Stuck Between Dart and Native? Flutter Platform Channels to the Rescue!

So, you’re building your dream Flutter app. You’ve embraced the power of Dart, the beauty of widgets, and the rapid development cycle that Flutter offers. Everything is humming along nicely until you hit a wall. You need to integrate a fantastic 3rd-party SDK, packed with features your users will love, but wait! there’s no Flutter plugin in sight.

You check pub.dev, GitHub, and even the vendor’s documentation… nothing. It only supports native iOS (Swift/Obj-C) or Android (Kotlin/Java). Panic starts to set in, now what?

Flutter has grown a lot, and its ecosystem offers a wide variety of packages to handle most common use cases: camera, sensors, maps, in-app purchases, you name it. But when you run into a situation where you must integrate a native SDK—and there’s no Dart support—it’s easy to feel stuck.

That’s where Platform Channels come in to save the day.


🧠 The Problem

Let’s say you’re building an app in Flutter (Dart), but you need to integrate an SDK that’s only available for iOS (Swift). For example, a biometric security vendor, a proprietary device scanner, or a special AR module.

Unfortunately, Flutter doesn’t magically understand Swift or Kotlin. So, how do you make Dart and native code talk to each other?


💡 The Solution: Platform Channels

Platform Channels are Flutter’s official way to bridge communication between Dart and the native side of your app (Swift for iOS, Kotlin for Android).

Here’s the core idea:

  • You send a message from Dart using a MethodChannel.
  • On the native side, you register a method call handler that listens for those messages and returns results.

It’s like a walkie-talkie between Dart and Swift.


🛠️ A Basic Example

Let’s say you want to call a native Swift function from Dart to get the battery level (a classic).

Dart side (Flutter)

import 'package:flutter/services.dart';

class BatteryService {
  static const platform = MethodChannel('battery_channel');

  Future<int?> getBatteryLevel() async {
    try {
      final int batteryLevel = await platform.invokeMethod('getBatteryLevel');
      return batteryLevel;
    } on PlatformException catch (e) {
      print("Failed to get battery level: '${e.message}'.");
      return null;
    }
  }
}

iOS side (Swift)

Inside your AppDelegate.swift file:

import UIKit
import Flutter

@UIApplicationMain
@objc class AppDelegate: FlutterAppDelegate {
  private let channelName = "battery_channel"

  override func application(
    _ application: UIApplication,
    didFinishLaunchingWithOptions launchOptions: [UIApplication.LaunchOptionsKey: Any]?
  ) -> Bool {

    let controller : FlutterViewController = window?.rootViewController as!
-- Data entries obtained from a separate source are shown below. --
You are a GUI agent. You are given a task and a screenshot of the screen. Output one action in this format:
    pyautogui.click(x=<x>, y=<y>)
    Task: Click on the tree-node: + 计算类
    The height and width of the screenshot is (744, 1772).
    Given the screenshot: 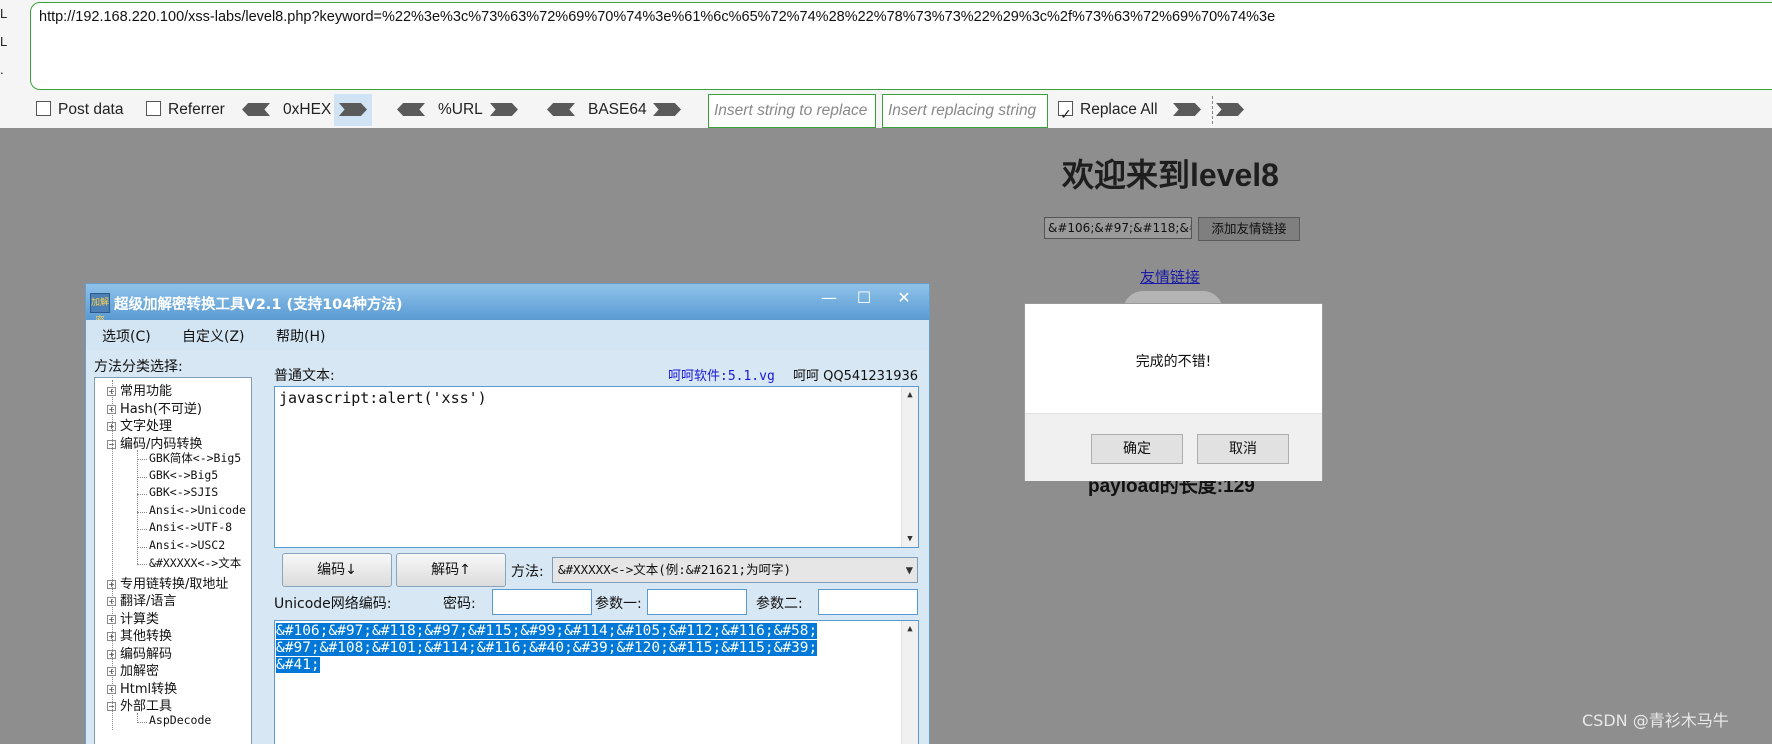 What is the action you would take?
    pyautogui.click(x=133, y=618)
FlutterViewController
    let batteryChannel = FlutterMethodChannel(name: channelName, binaryMessenger: controller.binaryMessenger)
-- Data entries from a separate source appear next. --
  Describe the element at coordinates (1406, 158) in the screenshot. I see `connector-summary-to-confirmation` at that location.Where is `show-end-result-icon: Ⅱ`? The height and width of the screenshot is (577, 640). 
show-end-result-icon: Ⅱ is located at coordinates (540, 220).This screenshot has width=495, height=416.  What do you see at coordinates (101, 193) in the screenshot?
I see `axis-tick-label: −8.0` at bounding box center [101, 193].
    batteryChannel.setMethodCallHandler({
      (call: FlutterMethodCall, result: FlutterResult) -> Void in
      if call.method == "getBatteryLevel" {
        self.receiveBatteryLevel(result: result)
      } else {
        result(FlutterMethodNotImplemented)
      }
    })

    return super.application(application, didFinishLaunchingWithOptions: launchOptions)
  }

  private func receiveBatteryLevel(result: FlutterResult) {
    let device = UIDevice.current
    device.isBatteryMonitoringEnabled = true
    if device.batteryState == .unknown {
      result(FlutterError(code: "UNAVAILABLE",
                          message: "Battery info unavailable",
                          details: nil))
    } else {
      result(Int(device.batteryLevel * 100))
    }
  }
}

🧪 Testing the Integration

Now in your Flutter app, you can use:

final batteryLevel = await BatteryService().getBatteryLevel();
print("Battery Level: $batteryLevel%");

And voilà—your Dart code is talking directly to Swift.

✨ When to Use Platform Channels

Use Platform Channels when:

  • You need to integrate native-only SDKs.
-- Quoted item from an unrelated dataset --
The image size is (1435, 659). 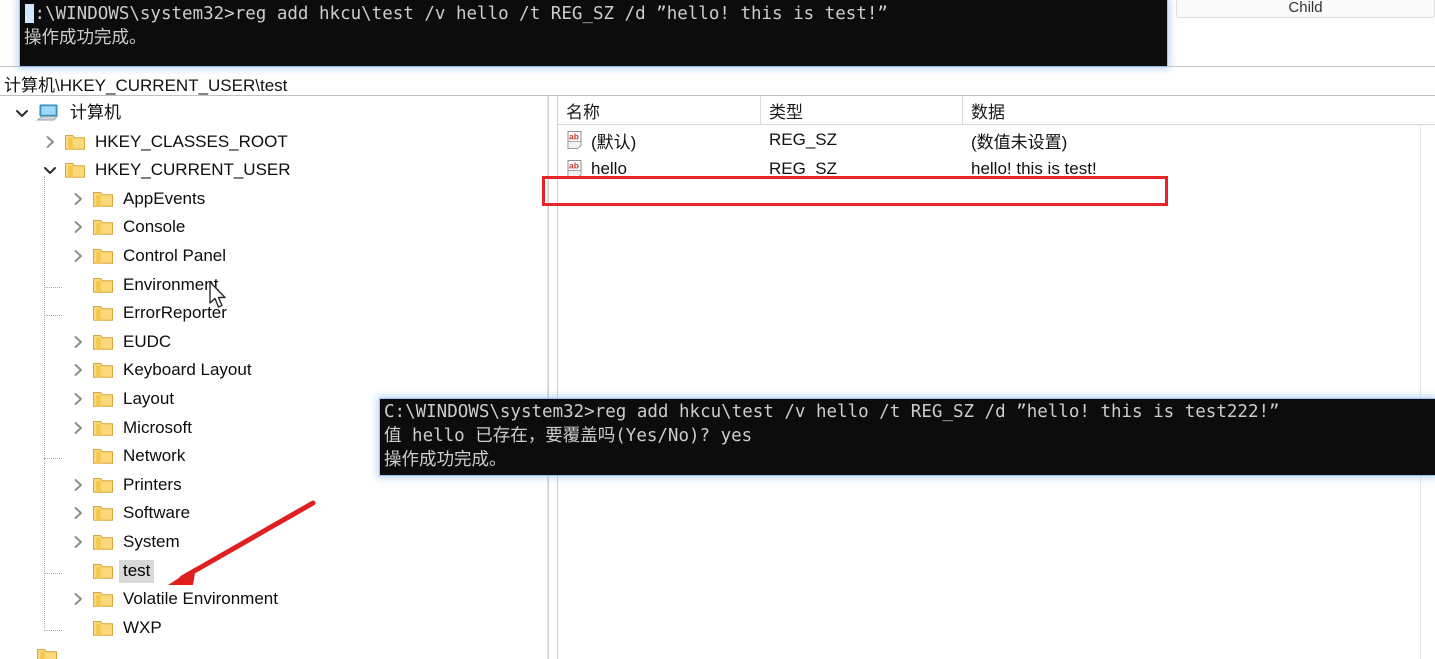 I want to click on tree-item-eudc: EUDC, so click(x=274, y=342).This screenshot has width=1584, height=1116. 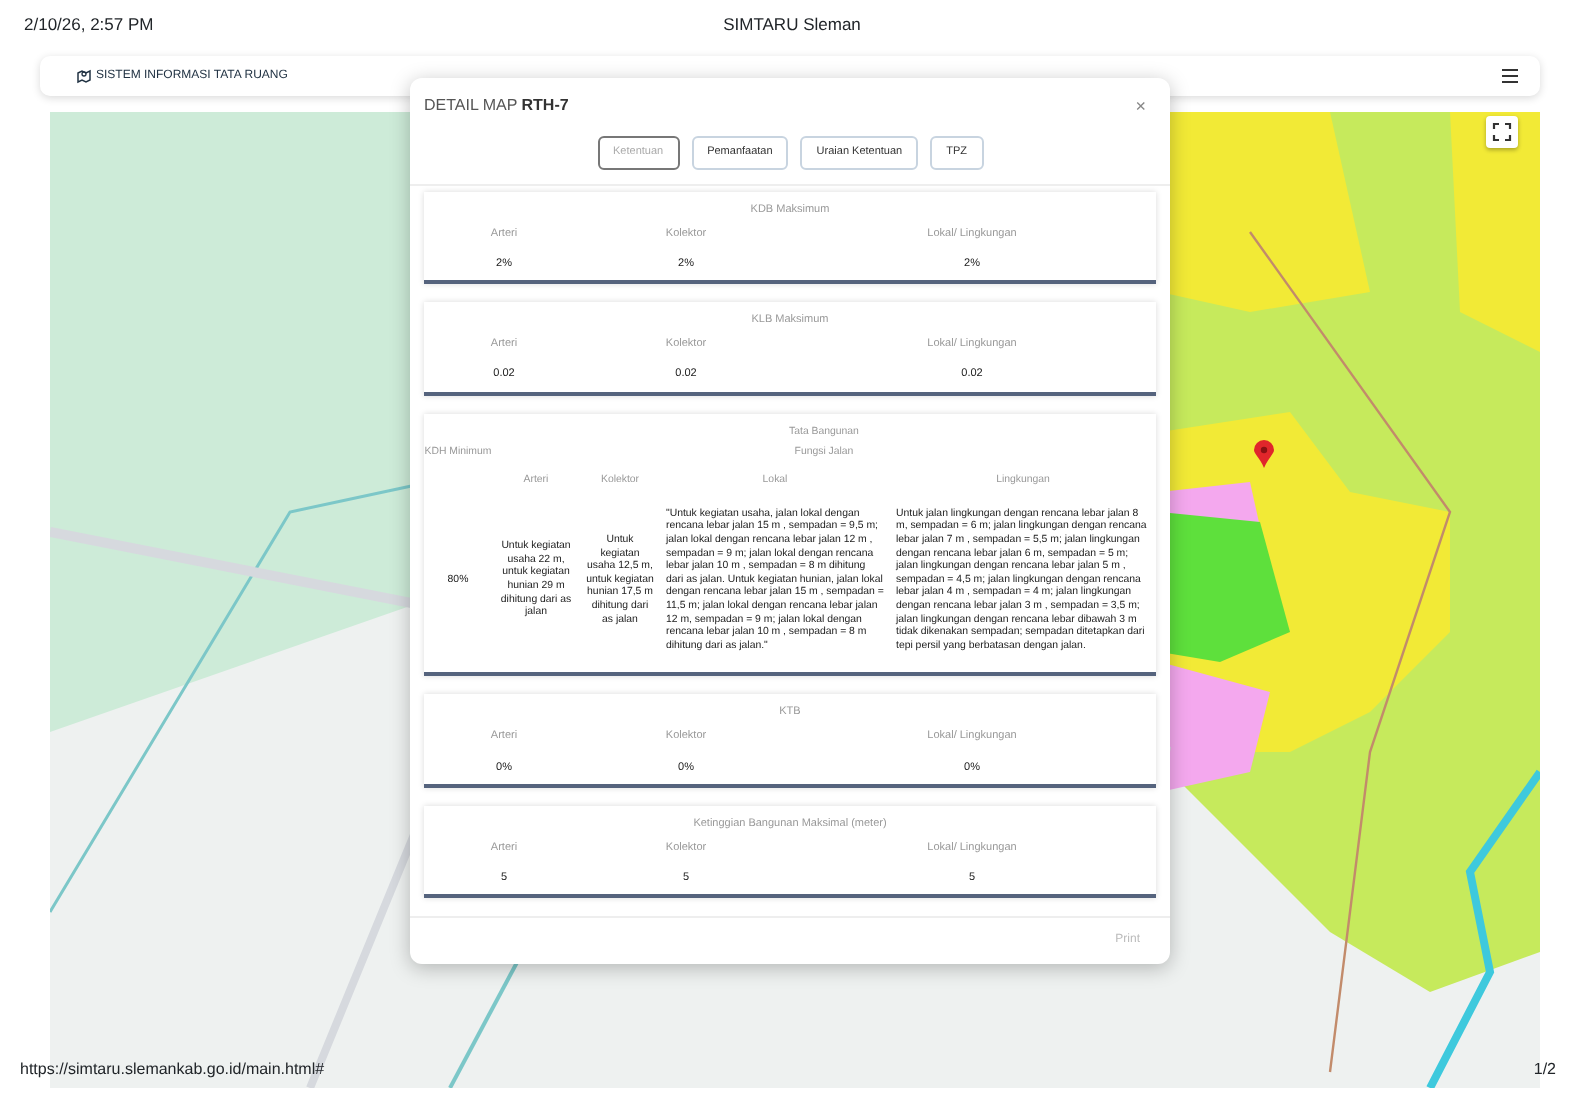 I want to click on dialog-title: DETAIL MAP RTH-7, so click(x=496, y=106).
  • You need access to a platform-specific API that has no Flutter equivalent.

  • You’re prototyping or bridging experimental features that only exist in Swift/Java/Kotlin.

🧭 Final Thoughts

Flutter is powerful, but it doesn’t live in isolation. Real-world apps often require native capabilities. When that time comes, don’t panic, Platform Channels are your escape hatch.

They allow you to keep your app in Dart/Flutter while still accessing everything native platforms can offer.